Since then, however, expenses—salaries and electricity—have skyrocketed throwing the economics of the transporter out of gear. Overall, costs have been rising at a faster pace than revenues. While revenues grew11.4% in FY15, costs rose by 18% in FY15 and in the previous year, revenues increased by 19% while costs were up 21%. Consequently, the losses have been climbing—from R7.9 crore in FY13, they rose to R60.73 crore in FY14 and to R275.5 crore in FY15. The moderation in the growth of revenues is partly because fare revenues are rising at a slower pace.

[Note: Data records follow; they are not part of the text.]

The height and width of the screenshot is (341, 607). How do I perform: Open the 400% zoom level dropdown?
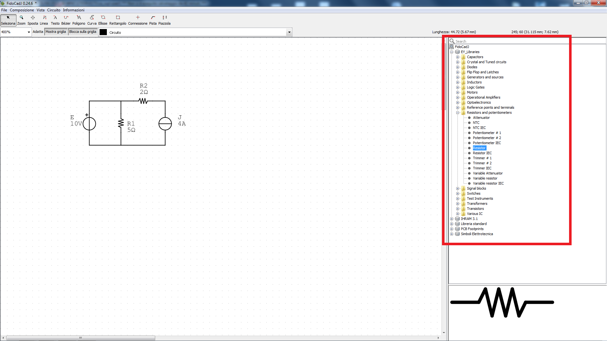29,32
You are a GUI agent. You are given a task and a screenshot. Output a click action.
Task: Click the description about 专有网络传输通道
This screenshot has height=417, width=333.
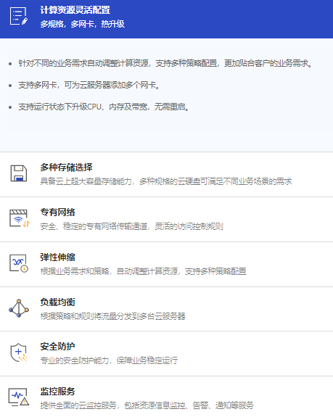point(131,226)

In fact, the contribution of fares to total revenues has been coming down—from 46% in FY13 to 43% in FY14 and further to 42% in FY15. While it is creditable that the DMRC has been able to ratchet up non-fare revenues—from feeder buses, rentals and advertisements—thereby not burdening users, it is possible these cannot be increased beyond a point. It is no one’s case that the DMRC should run up costs that it cannot recoup and depend on the state for sustenance. Neither is it desirable the corporation should be over-leveraged and unable to pay off its dues. Given that lines are being added, the interest bill has not come off while expenses on employees jumped 30% in FY15.

However, the metro is a public good and at the end of the day its usefulness—the sheer convenience that it provides to thousands of commuters—probably outweighs financial considerations, at least up to a point. After all, the trains ferry an average of 24 lakh customers every day travelling across a total stretch of over 200 km. So, it could take a leaf out of the UPA government book, increasing fares gradually just as it was done for petrol. But DMRC must have funds to construct more lines and upgrade the existing infrastructure so that the quality of the service is maintained and travel is not in any way jeopardised. And it must stay solvent.